The agency lowered the orbit of ICESat in July and formally decommissioned the satellite in preparation for its re-entry into Earth's atmosphere. But the craft's lasting legacy will be its impact on the understanding of ice sheet and sea ice dynamics, NASA officials said. [ Images: Ice of the Antarctic ]
Mapping Earth ice from space
The ICESat mission has led to scientific advances in measuring changes in the mass of the Greenland and Antarctic ice sheets, polar sea ice thickness, vegetation-canopy heights, and the heights of clouds and aerosols.
"ICESat has been a tremendous scientific success," said Jay Zwally, ICESat's project scientist at NASA's Goddard Space Flight Center in Greenbelt, Md. "It has provided detailed information on how the Earth's polar ice masses are changing with climate warming, as needed for government policy decisions."
ICESat data showed the rapid thinning of Arctic sea ice, which provided critical information for revising predictions of how soon the Arctic Ocean might be free of ice in summer, explained Zwally.

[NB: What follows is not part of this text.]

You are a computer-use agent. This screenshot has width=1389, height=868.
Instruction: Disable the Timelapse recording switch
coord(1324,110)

It also showed how the rate of ice loss from Greenland, which is contributing to the rise in sea level.
"Thanks to ICESat we now also know that the Antarctic ice sheet is not losing as much ice as some other studies have shown," Zwally said.
Using ICESat data, scientists were able to identify a network of lakes beneath the Antarctic ice sheet.
Mission's fiery finale
The orbiting ice sentinel was launched in Jan. 2003 as a three-year mission with a goal of returning science data for five years. It was the first mission of its kind specifically designed to study Earth's polar regions with a space-based laser altimeter called the Geoscience Laser Altimeter System.

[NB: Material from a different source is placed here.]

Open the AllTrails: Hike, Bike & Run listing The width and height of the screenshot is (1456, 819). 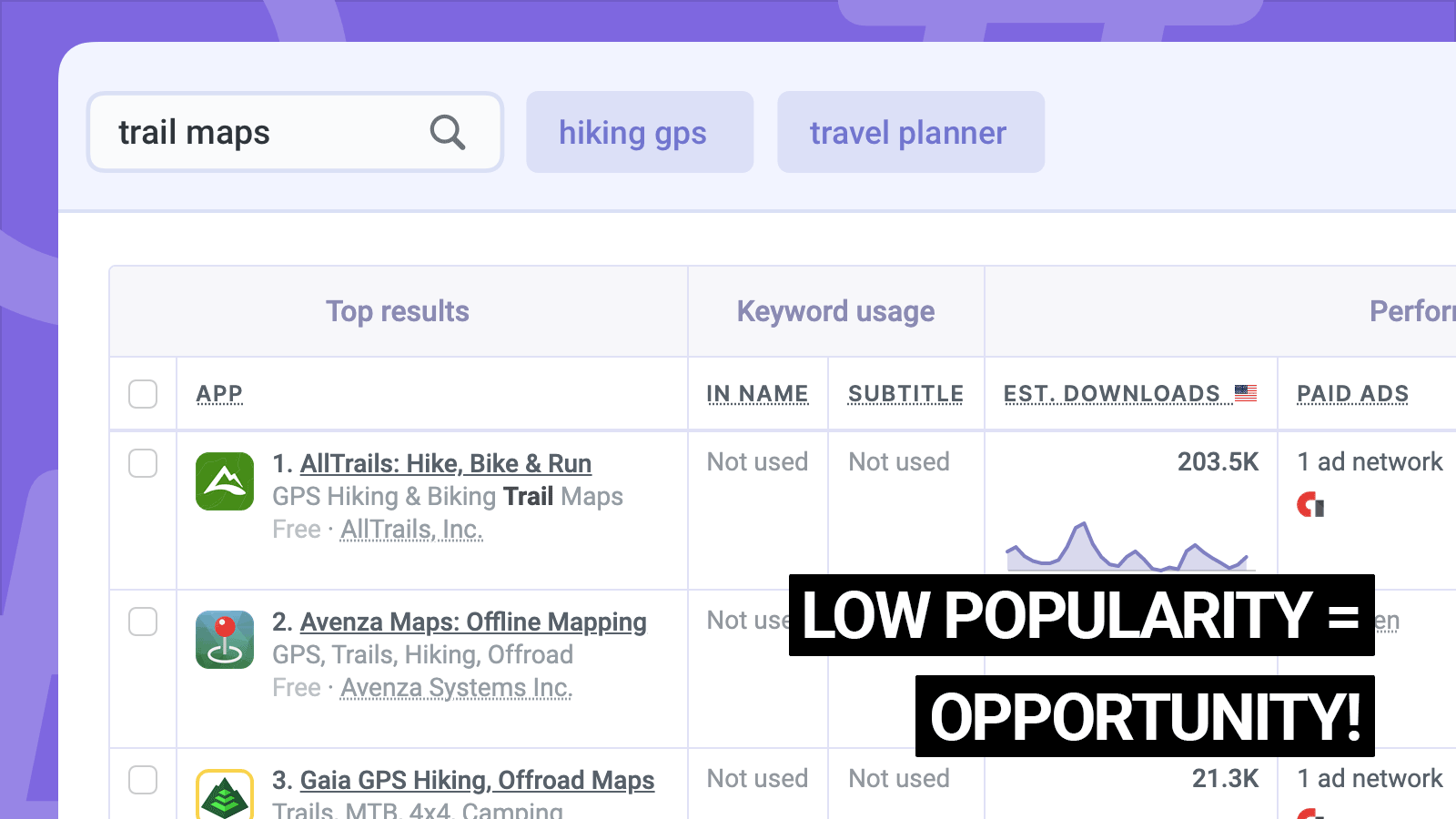(446, 464)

After 15 laser-operations campaigns and seven years in orbit, the ICESat science mission ended in Feb. 2010 after the failure of the spacecraft's primary instrument.
Mission flight controllers fired ICESat's propulsion system thrusters from June 23 to July 14, safely reducing the lowest point of the spacecraft's orbit to 125 miles (200 km) above Earth's surface.
That orbit then naturally decayed until all remaining fuel on the spacecraft was depleted. The atmospheric drag then slowly lowered ICESat's orbit until it re-entered the atmosphere.
Before its final descent to Earth, mission flight controllers predicted that the vast majority of ICESat would burn up during re-entry.
Of the spacecraft's total mass about 2,000 pounds (907 kg) only a small percent was expected to reach the Earth's surface.
Some pieces of the spacecraft, weighing 200 pounds (90.7 kg) altogether, were expected to survive, but the risk of any harm caused by this debris was estimated to be very low.
"The ICESat team has done a marvelous job to ensure that the spacecraft is removed as a hazard to other spacecraft and as a potential source of future orbital debris," said Nicholas Johnson, NASA Chief Scientist for Orbital Debris at NASA's Johnson Space Center in Houston.
And, despite the end of ICESat's mission, NASA's observations of Earth's polar regions will continue, agency officials said. NASA has begun development of ICESat-2, currently planned for launch in 2015 and included more advanced instruments.